The Boy Who Ran is a narrative tale and a parable. Besides its main goal of telling a story in an interesting way—or so I hope—I also wanted it to inspire young readers with the principle of dedication and focus, but also to show how any virtue, when taken too far, can lead to a kind of inflexibility, even destructive behavior.
The original inspiration for The Boy Who Ran came from of a theme I remembered rather than a complete story. For some reason, I was thinking back to a book I’d read in 1976 called “Jonathan Livingston Seagull” and its theme, a kind of seeking perfection trait. I recalled the single-minded determination of Jonathan, a rather unusual seagull, to fly ever faster. Seagulls are not especially constructed for fast flight, but Jonathan was an exception. While it was not exactly realistic, the story demonstrated this theme of a singular determination to be perfect at something. I wanted to imbue some of this characteristic into the boy, although I also wanted his needs and desires to be more complex than this.
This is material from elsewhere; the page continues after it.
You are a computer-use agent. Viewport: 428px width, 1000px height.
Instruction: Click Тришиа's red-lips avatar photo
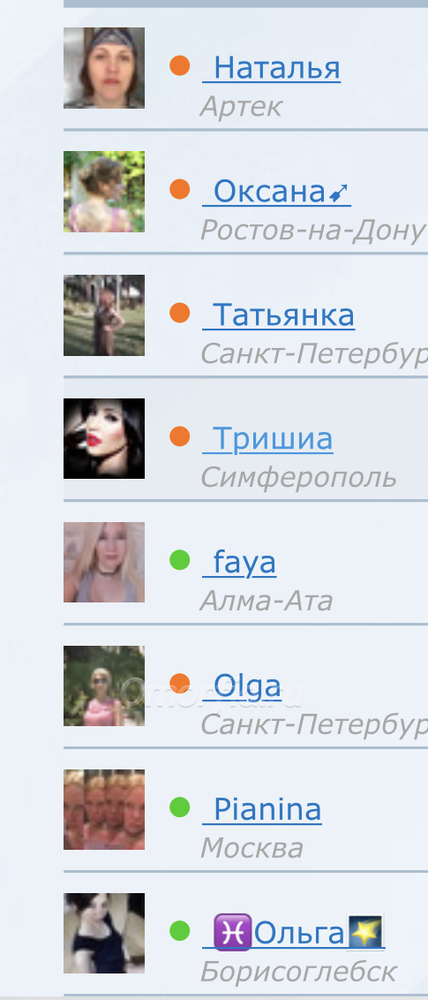pos(104,439)
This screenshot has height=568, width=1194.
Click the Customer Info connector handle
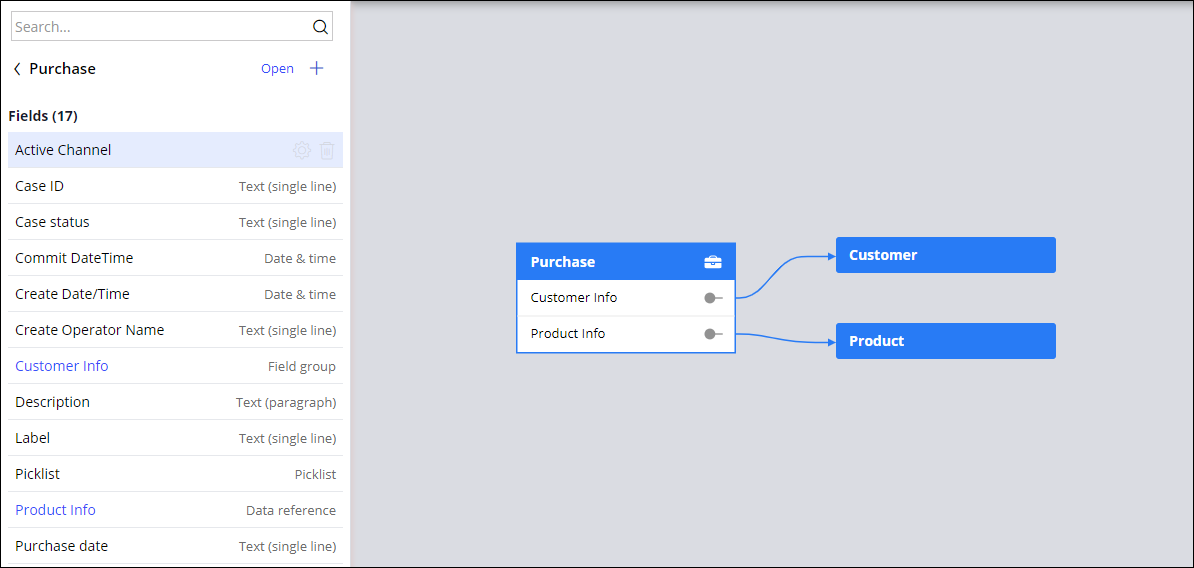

The boy’s character was founded in the event that changed his life and the near unbreakable spell (of sorts) that his mother cast on him at the time. She hoped this would make him safe. The tragic event, and what followed over the next few days, forged a purpose in him in a way that is hard to duplicate artificially, but it also wounded him, much as his alter ego in the story (White Flank) had been wounded at some time in the past.
There was another character with a similar tone of dedication to perfection. Red Sky was initially inspired by Kyūzō, one of the seven samurai in Akira Kurosawa’s 1954 film. This samurai had dedicated himself to swordsmanship, almost to the exclusion of all else, although it made him somewhat inflexible too. But The Boy Who Ran is as much about change as it is about anything else, not about inflexibility. Red Sky had already begun to change when we meet him at the beginning of the story and the softening of his attitude was intended as a harbinger of the changes to come for the boy, I hope in a subtle way.
Some of the other characters had initial inspirations as well, but these inspirations only serve as a starting point for me. The characters immediately evolve into his, or her, own unique selves rather quickly. The inspirations are a starting nap shot and no more.
There are other less-obvious themes in the book, although I hoped to show a constructive use of his determination to overcome adversity. He focuses on things he wants to happen, tirelessly, and with a dedication not found in many. In my experience as a physicist, principle investigator, and program manager, this focus is vital if you are to accomplish anything difficult. I’ve told this to young engineers and leaders before. Complex problems don’t solve themselves and the barriers to success are countless. There is always a reason, some excuse, for why we can’t get something done. There is only one reason things actually do get done. The happen when you, and everyone working with you, are determined that they will be done and you find a way to make things happen, even if it looks impossible.